## WHAT IS ASKED
(A) In the magnetic stripe application note below, condense the paragraph beginning "The second track (and this the real workhorse of the bunch)" into a short bulleted list that keeps its main facts.
(B) Pick up the magnetic stripe application note below after its final sentence and keep writing it.

## ARTICLE
════════════════════
Applying the AN10E40
Magnetic Stripe Read Head Amplifier
Introduction
Every now and then a technology comes along that’s easy to use, robust and adapts to many applications. Magnetic
data stripes are one such technology. The obvious example is the credit card. But there are many other examples
including: paper airline tickets, shopping club cards, video rental store ID cards, driver licenses, vending machine debit
cards, and the list goes on.
This application note briefly describes how an Anadigm Field Programmable Analog Array (FPAA) can be used to
construct a complete magnetic stripe read amplifier / decoder and how it can be easily interfaced to a host processor.
The note also describes the benefits of programmable analog verses fixed function in such an application.
The Standard Card
"The beautiful thing about standards is that there are so many to choose from." How true. There are loads of
standards to choose from when discussing magnetic stripe technologies, and I shall not endeavor to enumerate them
all here. Suffice it to say that the most often referenced specification is ISO/IEC-7811. I'll just capture the highlights
here with the understanding that we are using a read head and housing intended for plastic card magnetic stripe read
applications. There are many quality suppliers of such, in this instance Magtek products were utilized.
For this discussion, the figure to the left represents the back of a
typical plastic credit card. With the magnetic stripe on top as
shown, the first (top) track is encoded in a format established by
the International Air Transport Association, this track usually has
your name encoded on it.
The second track (and this the real workhorse of the bunch) is in a
format defined by the American Bankers Association. It contains
your credit card number. The third track format is called THRIFT,
and was originally intended for use with Automatic Teller Machines
(ATMs). Unlike the read-only tracks 1 and 2, the THRIFT track was
intended for read and write applications. This never really caught
on and the track is not often used, except in those applications where the requirement to write back data is part of the
design. Typical examples include copy machine and vending machine debit cards.
Viewing the card as shown above, data is encoded from right to left. The encoding always starts with the least
significant bit. (The right most bit is the LSB of the first character for the stripe.) The definition for each track is different
and is summarized in the table below.
Bits per Character
Bits Per Inch
Track 1 - IATA
Alpha - 6 Data + 1 Parity (odd)
210
Track 2 - ABA
BCD - 4 Data + 1 Parity (odd)
75
Track 3 - Thrift
BCD - 4 Data + 1 Parity (odd)
210
From Mag Stripe to ASCII Type…
There are a number of steps required to get from the magnetic read head signal to ASCII data digestible by most
processors. The following diagram shows these translation steps as we move from top to bottom.
════════════════════
## RECORDED DATA

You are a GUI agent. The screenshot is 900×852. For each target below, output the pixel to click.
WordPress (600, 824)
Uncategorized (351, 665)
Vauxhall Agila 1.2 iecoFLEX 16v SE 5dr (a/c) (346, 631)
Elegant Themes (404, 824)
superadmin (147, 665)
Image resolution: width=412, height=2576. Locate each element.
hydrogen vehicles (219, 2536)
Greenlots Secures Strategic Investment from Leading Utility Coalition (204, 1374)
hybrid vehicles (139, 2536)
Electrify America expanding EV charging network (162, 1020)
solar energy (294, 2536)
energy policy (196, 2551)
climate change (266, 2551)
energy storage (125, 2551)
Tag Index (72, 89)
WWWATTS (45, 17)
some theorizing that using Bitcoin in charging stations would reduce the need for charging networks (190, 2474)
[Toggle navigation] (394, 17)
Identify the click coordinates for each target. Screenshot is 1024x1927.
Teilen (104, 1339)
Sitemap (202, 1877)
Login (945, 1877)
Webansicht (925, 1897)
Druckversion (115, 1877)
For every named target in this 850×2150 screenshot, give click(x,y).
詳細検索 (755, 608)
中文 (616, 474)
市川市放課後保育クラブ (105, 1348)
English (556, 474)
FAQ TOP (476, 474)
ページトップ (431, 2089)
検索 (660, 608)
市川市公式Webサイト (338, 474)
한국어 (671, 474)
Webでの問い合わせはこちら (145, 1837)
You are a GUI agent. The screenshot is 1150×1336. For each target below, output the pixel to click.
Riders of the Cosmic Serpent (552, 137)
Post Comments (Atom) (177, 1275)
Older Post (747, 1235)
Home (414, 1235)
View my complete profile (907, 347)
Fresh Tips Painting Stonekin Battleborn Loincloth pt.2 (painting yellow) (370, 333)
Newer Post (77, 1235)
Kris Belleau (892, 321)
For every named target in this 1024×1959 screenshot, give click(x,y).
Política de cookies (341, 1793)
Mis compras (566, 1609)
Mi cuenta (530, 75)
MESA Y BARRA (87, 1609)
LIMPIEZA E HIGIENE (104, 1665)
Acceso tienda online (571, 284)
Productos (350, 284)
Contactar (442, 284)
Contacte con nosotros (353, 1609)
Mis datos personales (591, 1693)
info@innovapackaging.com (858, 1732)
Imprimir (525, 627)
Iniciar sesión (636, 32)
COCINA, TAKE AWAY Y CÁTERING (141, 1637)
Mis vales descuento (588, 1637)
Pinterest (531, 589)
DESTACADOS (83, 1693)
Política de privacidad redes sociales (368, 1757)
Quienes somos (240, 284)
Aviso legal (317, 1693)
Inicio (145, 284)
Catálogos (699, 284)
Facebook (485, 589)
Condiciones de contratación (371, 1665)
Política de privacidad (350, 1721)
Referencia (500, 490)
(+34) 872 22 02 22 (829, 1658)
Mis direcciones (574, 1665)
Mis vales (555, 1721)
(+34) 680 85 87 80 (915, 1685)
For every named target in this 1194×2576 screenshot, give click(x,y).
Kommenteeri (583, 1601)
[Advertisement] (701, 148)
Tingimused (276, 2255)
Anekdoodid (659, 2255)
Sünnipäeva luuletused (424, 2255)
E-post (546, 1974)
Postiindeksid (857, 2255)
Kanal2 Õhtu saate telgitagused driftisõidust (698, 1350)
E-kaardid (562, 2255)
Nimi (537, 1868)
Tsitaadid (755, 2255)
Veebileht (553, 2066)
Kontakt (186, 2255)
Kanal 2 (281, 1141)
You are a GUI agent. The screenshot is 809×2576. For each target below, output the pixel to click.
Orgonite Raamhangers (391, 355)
════════════════════
## ANSWERS FOR THE EXERCISE
(A)
- Track 2 is the most heavily used track. Its format is defined by the American Bankers Association, and it holds the credit card number.
- Track 3 uses the THRIFT format, originally intended for ATMs.
- Unlike read-only tracks 1 and 2, the THRIFT track was meant for both reading and writing.
- That use never caught on. The track is rarely used except where writing data back is a design requirement, as with copy machine and vending machine debit cards.

(B)
App Note 006
Track 1 - IATA
Track 2 - ABA
Track 3 - THRIFT
The Magnetic Stripe
Understanding the conversion process begins with knowing how data is stored on the card. Imagine a long chain of
bar magnets, some are one unit in length (and always found in pairs) all the rest are two units long. Further, each of
these bar magnets is arranged contrary to the state they would prefer, such that North always touches North, and
South always touches South. In these areas where like poles are abutted, there are large concentrations of magnetic
flux lines.
The Read Head Signal
The magnetic stripe is swiped passed the read head. A current will be induced as each of these regions of high flux
concentration passes. N-N will induce a current in one direction, and S-S will induce a current in the opposite direction.
As it turns out, the polarity of the read head signal doesn't matter. It is only the spacing in time of the transitions that is
relevant to converting to an F2F waveform.
F2F or Aiken Biphase
For now, we'll put off the discussion of just how to create the F2F waveform from the read head signal and instead
focus only on what F2F encoding is. Also known as Aiken Biphase, F2F encoding uses the space between flux
transitions to encode a bit. A two unit bar magnet represents a Zero, and a pair of one unit bars represents a One.
To put it another way, each bit occupies the same physical length on the stripe. A bit with an 'extra' flux transition in the
middle of its length is called a One. Again, the polarity of these transitions is arbitrary, it is the relative space between
transitions that signifies a One or a Zero.
Converting from Card Data to ASCII
Each track begins and ends with "clocking bits". Clocking bits are nothing more than a string of Zeros. As it turns out, a
manual card swipe is a fairly constant speed event. Thus, a bit period from the beginning of a swipe is very close to a
bit period at the end of a swipe. The "clocking bits" are examined for length (the bit period) and set the pace of the
particular swipe. A Zero is recognized if the time elapsed between flux transitions is close to a bit period. A One is
recognized if the time elapsed between flux transitions is close to half a bit period.
For processors equipped with a timer peripheral, it is possible to connect the FPAA output (which will be toggling
between 0 and 5 V during a card swipe) to the timer port's input pin. Interrupts will be generated with each transition
and storing the timer values into an array is all that is required of the interrupt service routine. A quick bit of post
processing on the array of values easily deciphers the Ones and Zeros.
For lower cost processors, you'll have to instead connect the FPAA output to a general purpose input pin on the
processor. Once a first transition is detected (usually as an interrupt), the processor then has to completely devote
itself to keeping track of time, polling the input pin at regular intervals, and recording when the transitions occur. Here
again, post processing of the array of time stamps will decipher the Ones and Zeros.
Magnetic Stripe
N S
S N
N
S
N S
S N
S N
S
N
N S
S
N
N
S
N
S
S
N
Read Head Signal
Converting to F2F
B
1
=1
0
B
2
=1
B
3
=0
B
4
=1
P=0
0
0
0
Decoding from F2F to Binary Card Data
4 Clocking Bits (leading Zeros) Start Sentinal ";"
Read head passes over the stripe in this direction.
Keep in mind that the card may have been swiped backwards. Flipping the data around is easily handled in software.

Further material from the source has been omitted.